NRX PHARMACEUTICALS, INC.

NOTES TO CONDENSED CONSOLIDATED FINANCIAL STATEMENTS

Use of Estimates

The preparation of financial statements requires management to make estimates and assumptions that affect the reported amounts of assets, liabilities and expenses and the disclosure of contingent assets and liabilities in its financial statements and the reported amounts of expenses during the reporting period. The most significant estimates in the Company’s financial statements relate to the valuation of common and preferred stock, stock options, warrants, contingent consideration and the valuation allowance of deferred tax assets resulting from net operating losses. These estimates and assumptions are based on current facts, historical experience and various other factors believed to be reasonable under the circumstances, the results of which form the basis for making judgments about the carrying values of assets and liabilities and the recording of expenses that are not readily apparent from other sources. Actual results may differ materially and adversely from these estimates. To the extent there are material differences between the estimates and actual results, the Company’s future results of operations will be affected.

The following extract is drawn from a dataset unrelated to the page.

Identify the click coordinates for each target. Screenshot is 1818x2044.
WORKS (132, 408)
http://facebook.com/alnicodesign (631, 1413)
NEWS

Certain Risks and Uncertainties

The Company’s activities are subject to significant risks and uncertainties including the risk of failure to secure additional funding to properly execute the Company’s business plan. The Company is subject to risks that are common to companies in the pharmaceutical industry, including, but not limited to, development by the Company or its competitors of new technological innovations, dependence on key personnel, reliance on third party manufacturers, protection of proprietary technology, and compliance with regulatory requirements.

Fair Value of Financial Instruments

ASC 820, Fair Value Measurements, provides guidance on the development and disclosure of fair value measurements. Under this accounting guidance, fair value is defined as an exit price, representing the amount that would be received to sell an asset or paid to transfer a liability in an orderly transaction between market participants at the measurement date. As such, fair value is a market-based measurement that should be determined based on assumptions that market participants would use in pricing an asset or a liability.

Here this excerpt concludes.